Weerstandsvermogen en risicobeheersing

Weerstandsvermogen en risicobeheersing

Terug naar navigatie - Weerstandsvermogen en risicobeheersing

De paragraaf weerstandsvermogen geeft aan hoe robuust (solide) onze begroting is. Dit is van belang wanneer er zich financiële tegenvallers voordoen.

Het weerstandsvermogen is de weerstandscapaciteit (de beschikbare financiële middelen om niet begrote kosten te kunnen dekken) minus alle risico’s (waarvoor geen maatregelen zijn getroffen én die een aanzienlijke invloed kunnen hebben op  onze financiële positie).

Weerstandscapaciteit

Incidentele en structurele weerstandscapaciteit

Er wordt onderscheid gemaakt tussen incidentele en structurele weerstandscapaciteit. Met incidentele weerstandscapaciteit wordt bedoeld de aanwezige financiële middelen om eenmalige tegenvallers op te kunnen vangen, zonder dat dit invloed heeft op de voortzetting van de gemeentelijke taken op het huidige niveau. Met structurele weerstandscapaciteit worden de aanwezige financiële middelen bedoeld die permanent ingezet kunnen worden om structurele tegenvallers op te vangen, zonder dat dit ten koste gaat van de uitvoering van het beleid op het huidige niveau.

1. Incidentele weerstandscapaciteit

Onder de incidentele weerstandscapaciteit vallen:

         a. De vrije algemene reserve (VAR) en het weerstandsdeel van de vrije algemene reserve (WAR)
         b. De algemene reserve grondbedrijf
         c. De overige vrije reserves (waarvoor nog geen wettelijke verplichtingen zijn aangegaan)

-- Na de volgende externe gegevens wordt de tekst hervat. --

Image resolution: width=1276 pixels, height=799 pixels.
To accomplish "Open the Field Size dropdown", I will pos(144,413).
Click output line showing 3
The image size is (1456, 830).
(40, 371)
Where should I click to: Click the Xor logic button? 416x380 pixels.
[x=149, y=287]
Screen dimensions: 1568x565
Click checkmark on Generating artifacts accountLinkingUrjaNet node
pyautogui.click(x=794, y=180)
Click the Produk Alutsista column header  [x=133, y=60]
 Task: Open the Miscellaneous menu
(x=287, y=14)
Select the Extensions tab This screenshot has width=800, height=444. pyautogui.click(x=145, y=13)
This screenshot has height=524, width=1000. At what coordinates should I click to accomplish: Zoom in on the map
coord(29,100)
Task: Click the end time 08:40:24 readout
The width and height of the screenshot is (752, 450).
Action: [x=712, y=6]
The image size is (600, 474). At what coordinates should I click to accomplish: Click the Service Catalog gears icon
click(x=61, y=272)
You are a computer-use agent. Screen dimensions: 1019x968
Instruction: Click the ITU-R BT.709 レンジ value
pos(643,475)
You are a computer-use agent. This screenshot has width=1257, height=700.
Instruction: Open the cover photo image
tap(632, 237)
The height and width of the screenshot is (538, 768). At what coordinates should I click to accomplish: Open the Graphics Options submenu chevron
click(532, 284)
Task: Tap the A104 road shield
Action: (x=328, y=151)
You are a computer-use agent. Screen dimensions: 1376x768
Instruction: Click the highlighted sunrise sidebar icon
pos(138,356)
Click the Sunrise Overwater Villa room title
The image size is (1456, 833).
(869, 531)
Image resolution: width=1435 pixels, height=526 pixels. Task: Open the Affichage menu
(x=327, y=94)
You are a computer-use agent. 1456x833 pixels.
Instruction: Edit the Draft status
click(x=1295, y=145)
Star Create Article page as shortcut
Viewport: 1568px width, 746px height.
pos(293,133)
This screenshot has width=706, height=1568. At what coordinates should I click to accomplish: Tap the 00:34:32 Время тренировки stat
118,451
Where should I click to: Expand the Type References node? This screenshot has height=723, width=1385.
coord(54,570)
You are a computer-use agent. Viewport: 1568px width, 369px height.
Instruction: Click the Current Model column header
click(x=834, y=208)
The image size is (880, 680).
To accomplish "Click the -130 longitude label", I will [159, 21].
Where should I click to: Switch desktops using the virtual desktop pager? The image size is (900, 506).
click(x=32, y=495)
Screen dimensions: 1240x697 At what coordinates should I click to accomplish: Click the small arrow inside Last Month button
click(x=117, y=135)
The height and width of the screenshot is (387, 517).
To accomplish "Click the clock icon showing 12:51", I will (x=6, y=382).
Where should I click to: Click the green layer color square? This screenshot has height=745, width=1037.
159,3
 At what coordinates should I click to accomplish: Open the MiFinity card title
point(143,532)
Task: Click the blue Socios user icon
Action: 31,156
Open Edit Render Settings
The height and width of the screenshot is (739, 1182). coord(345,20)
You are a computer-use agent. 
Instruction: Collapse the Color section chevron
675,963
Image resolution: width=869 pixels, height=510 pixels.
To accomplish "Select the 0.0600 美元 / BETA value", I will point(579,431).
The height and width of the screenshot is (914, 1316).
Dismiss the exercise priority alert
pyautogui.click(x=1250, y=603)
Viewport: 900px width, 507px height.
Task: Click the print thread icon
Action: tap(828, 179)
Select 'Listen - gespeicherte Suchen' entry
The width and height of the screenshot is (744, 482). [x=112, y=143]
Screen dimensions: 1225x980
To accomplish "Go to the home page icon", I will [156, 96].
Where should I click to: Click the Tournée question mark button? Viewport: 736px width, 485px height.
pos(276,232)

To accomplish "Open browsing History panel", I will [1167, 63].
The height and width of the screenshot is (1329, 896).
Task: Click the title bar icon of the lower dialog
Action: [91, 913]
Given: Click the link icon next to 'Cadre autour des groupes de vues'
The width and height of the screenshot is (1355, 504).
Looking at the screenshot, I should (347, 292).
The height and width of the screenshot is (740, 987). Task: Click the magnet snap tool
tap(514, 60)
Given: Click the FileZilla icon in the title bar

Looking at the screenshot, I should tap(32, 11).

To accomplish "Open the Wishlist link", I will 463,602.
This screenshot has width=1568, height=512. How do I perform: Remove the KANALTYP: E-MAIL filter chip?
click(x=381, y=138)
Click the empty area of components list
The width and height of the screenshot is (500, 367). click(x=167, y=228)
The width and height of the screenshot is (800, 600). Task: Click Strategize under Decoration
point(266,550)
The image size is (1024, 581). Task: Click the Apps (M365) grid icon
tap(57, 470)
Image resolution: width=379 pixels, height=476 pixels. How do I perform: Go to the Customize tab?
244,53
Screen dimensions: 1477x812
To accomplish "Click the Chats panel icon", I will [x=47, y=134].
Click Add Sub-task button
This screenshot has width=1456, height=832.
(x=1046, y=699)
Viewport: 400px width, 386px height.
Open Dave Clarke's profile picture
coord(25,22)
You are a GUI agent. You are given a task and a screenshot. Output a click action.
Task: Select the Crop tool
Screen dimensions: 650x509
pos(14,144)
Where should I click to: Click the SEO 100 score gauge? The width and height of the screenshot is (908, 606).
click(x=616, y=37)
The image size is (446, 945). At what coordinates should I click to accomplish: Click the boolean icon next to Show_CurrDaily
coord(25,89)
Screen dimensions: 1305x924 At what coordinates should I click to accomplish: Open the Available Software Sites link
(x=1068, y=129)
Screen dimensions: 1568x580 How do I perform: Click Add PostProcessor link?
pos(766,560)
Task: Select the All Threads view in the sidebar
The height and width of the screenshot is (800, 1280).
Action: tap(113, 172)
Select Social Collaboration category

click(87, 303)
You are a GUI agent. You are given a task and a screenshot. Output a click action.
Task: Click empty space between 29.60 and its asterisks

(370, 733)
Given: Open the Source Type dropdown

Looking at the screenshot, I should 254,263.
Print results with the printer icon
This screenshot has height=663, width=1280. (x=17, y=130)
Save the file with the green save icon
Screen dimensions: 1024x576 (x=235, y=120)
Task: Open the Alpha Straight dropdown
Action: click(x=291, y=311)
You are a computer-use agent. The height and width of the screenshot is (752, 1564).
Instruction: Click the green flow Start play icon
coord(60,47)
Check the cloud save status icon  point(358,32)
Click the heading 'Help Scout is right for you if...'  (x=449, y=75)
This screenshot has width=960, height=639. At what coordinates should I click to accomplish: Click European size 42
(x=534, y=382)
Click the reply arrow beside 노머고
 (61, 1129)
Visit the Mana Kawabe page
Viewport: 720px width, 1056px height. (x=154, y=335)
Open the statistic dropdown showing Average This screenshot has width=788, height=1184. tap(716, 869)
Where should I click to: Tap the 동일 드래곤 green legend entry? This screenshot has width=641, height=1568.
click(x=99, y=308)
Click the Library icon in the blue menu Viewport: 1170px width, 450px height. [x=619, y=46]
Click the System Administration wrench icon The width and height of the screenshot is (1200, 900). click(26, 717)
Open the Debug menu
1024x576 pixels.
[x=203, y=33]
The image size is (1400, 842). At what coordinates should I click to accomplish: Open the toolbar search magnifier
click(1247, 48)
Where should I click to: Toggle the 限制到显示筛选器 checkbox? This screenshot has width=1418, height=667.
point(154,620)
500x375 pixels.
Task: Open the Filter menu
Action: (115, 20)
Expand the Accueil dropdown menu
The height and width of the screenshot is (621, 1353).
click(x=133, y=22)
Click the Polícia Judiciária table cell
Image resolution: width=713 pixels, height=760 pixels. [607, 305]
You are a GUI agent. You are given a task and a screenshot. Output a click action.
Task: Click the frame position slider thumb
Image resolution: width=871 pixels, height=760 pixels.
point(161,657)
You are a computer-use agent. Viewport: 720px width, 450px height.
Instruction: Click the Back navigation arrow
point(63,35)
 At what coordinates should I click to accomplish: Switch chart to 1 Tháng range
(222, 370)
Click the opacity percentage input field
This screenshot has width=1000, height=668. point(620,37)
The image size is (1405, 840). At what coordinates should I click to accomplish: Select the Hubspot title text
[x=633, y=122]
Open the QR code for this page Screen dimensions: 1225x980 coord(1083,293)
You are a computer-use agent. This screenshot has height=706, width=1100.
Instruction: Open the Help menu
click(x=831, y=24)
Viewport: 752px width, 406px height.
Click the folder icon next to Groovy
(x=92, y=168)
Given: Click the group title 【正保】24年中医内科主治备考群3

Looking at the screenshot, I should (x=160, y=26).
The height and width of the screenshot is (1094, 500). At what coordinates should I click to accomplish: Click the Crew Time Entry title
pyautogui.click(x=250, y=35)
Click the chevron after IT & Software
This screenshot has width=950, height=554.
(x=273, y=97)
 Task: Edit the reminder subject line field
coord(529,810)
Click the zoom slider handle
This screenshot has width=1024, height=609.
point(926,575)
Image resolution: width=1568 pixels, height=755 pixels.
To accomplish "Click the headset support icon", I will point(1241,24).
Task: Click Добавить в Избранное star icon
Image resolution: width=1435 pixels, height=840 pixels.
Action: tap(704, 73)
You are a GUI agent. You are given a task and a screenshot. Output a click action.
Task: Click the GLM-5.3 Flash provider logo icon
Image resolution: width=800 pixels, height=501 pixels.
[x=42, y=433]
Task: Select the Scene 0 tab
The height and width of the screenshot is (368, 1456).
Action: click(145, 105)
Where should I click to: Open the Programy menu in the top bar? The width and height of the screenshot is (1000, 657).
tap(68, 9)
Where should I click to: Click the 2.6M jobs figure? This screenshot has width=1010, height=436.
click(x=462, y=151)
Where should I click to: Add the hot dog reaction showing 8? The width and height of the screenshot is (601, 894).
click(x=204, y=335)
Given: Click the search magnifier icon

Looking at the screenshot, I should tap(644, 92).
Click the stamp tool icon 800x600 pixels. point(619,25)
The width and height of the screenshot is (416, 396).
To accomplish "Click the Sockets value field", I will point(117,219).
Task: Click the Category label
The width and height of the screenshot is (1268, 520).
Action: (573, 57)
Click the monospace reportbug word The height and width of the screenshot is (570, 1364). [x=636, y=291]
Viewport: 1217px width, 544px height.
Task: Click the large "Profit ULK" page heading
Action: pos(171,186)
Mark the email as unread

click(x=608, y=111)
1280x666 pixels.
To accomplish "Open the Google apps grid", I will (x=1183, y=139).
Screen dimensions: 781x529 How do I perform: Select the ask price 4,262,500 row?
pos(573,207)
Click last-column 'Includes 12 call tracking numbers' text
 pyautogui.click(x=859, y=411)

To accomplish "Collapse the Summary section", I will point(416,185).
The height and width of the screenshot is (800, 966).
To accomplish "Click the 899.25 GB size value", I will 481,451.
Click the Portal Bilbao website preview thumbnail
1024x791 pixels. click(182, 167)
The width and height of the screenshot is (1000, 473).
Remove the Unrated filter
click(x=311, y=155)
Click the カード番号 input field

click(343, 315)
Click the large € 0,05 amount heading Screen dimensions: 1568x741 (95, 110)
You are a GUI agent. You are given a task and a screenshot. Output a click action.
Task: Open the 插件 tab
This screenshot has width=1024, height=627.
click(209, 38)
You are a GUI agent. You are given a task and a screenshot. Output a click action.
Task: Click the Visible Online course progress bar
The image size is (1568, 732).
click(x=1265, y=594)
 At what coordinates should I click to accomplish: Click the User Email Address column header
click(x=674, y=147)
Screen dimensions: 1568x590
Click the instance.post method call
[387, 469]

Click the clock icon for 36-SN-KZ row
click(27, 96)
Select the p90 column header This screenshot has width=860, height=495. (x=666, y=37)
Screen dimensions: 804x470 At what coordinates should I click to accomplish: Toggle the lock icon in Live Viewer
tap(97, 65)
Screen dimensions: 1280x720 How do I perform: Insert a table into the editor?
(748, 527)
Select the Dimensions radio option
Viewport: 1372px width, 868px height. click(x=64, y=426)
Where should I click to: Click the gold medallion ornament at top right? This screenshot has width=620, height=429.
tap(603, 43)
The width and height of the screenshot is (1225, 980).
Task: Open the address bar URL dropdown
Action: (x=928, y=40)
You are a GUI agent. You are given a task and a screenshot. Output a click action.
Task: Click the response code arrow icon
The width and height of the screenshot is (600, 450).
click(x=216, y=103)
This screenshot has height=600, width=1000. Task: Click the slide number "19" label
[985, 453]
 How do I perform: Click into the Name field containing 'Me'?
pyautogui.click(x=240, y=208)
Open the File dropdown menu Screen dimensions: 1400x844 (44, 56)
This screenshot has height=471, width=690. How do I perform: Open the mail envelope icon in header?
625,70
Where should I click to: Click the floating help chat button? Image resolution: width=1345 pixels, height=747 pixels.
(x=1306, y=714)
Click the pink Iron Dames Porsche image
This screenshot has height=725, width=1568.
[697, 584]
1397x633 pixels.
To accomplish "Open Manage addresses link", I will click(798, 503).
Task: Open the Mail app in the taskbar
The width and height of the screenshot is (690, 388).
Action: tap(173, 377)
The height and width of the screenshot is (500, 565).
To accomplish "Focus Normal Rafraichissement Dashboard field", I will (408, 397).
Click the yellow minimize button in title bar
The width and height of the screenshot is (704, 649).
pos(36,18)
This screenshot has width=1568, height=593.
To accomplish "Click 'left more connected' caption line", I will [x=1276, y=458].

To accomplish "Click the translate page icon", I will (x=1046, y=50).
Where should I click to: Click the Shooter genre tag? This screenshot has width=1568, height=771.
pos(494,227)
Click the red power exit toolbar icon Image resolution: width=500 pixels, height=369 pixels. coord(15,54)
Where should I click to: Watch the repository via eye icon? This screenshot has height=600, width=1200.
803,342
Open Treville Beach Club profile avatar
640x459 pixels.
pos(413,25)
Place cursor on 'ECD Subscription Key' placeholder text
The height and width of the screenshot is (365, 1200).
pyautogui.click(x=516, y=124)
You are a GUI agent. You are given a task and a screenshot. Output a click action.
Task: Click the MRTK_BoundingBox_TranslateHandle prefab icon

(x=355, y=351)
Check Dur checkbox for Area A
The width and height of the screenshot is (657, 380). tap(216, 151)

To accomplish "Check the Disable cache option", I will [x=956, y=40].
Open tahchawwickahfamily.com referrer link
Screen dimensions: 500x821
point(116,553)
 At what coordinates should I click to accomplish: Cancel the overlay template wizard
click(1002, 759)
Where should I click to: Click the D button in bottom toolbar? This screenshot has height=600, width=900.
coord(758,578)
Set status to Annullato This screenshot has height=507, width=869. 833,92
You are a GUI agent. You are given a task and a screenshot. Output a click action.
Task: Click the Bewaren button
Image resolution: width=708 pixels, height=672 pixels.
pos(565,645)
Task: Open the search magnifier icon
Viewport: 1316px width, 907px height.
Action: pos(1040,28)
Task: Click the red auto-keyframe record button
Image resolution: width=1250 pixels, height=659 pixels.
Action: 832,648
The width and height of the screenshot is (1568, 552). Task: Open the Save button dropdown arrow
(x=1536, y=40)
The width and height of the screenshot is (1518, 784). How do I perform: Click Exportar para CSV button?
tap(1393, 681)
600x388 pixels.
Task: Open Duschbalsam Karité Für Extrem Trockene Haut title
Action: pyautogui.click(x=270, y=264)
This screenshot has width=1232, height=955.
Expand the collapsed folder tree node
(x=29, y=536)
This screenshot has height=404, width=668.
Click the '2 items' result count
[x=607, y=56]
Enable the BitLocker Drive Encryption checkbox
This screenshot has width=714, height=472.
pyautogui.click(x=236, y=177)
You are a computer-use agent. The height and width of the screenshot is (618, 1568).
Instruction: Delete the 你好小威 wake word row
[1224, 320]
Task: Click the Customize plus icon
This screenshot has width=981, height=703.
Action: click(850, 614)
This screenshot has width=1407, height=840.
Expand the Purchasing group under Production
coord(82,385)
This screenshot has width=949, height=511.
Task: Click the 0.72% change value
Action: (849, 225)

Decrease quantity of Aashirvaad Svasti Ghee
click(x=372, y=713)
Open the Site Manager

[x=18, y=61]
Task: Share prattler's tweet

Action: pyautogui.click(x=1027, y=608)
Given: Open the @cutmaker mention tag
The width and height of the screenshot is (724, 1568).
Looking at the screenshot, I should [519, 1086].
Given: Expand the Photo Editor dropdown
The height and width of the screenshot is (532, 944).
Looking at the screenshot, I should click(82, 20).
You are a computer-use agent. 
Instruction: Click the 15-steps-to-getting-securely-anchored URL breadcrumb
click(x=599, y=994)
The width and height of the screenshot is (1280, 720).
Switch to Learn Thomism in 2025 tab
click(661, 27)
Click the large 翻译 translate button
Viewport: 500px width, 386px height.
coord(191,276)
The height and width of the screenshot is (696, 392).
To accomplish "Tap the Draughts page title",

2. Structurele weerstandscapaciteit

Onder de structurele weerstandscapaciteit vallen:

  1. Het budget dat geraamd is voor onvoorziene uitgaven en het begrotingssaldo
  2. De onbenutte belastingcapaciteit, dit is het verschil tussen de norm en de opbrengst

Totaal weerstandscapaciteit Toelichting
Incidentele weerstandscapaciteit (verwachting per 31 december 2021)
- Vrije Algemene Reserve (VAR) 4.915.000 Stand van de VAR inclusief de voorgestelde onttrekkingen ad € 3,3 mln en stortingen ad € 1,6 mln in 2021.
- Weerstandsdeel Algemene Reserve (WAR) 5.653.000
- Algemene Reserve Grondbedrijf 2.812.000
- Overige Vrije Reserves -
Totaal incidentele weerstandscapaciteit 13.380.000 (a)
Structurele weerstandscapaciteit
Onbenutte belastingcapaciteit: opbrengst lasten/norm
- OZB-opbrengst 4.517.000 4.578.000 De raming is inclusief trend 1,5% en areaalaccres
De limitering van OZB-tarieven is per 1 januari 2008 afgeschaft. Wel heeft het kabinet als voorbehoud gemaakt dat de opbrengststijging landelijk beperkt moet blijven. Daartoe is een macronorm ingesteld. Voor 2020 is deze norm 4 %. Deze is voor 2021 gehandhaafd, in afwachting van een nieuw te ontwikkelen benchmark woonlasten.
- Rioolheffing kostendekkend tarief 2.051.000 2.051.000
- Afvalstoffen kostendekkend tarief 2.543.000 2.543.000
Totaal 9.111.000 9.172.000
Verschil tussen norm en opbrengst 61.000
Bij:
Raming onvoorzien 17.000
Begrotingsresultaat 2021 1.568.000 Structurele begrotingsruimte 2021, zie de uiteenzetting financiële positie in het onderdeel ‘Hoofdlijnen’.
Totaal structurele weerstandscapaciteit 1.646.000 (b)
Totaal weerstandscapaciteit (incidenteel + structureel) 15.026.000 (a+b)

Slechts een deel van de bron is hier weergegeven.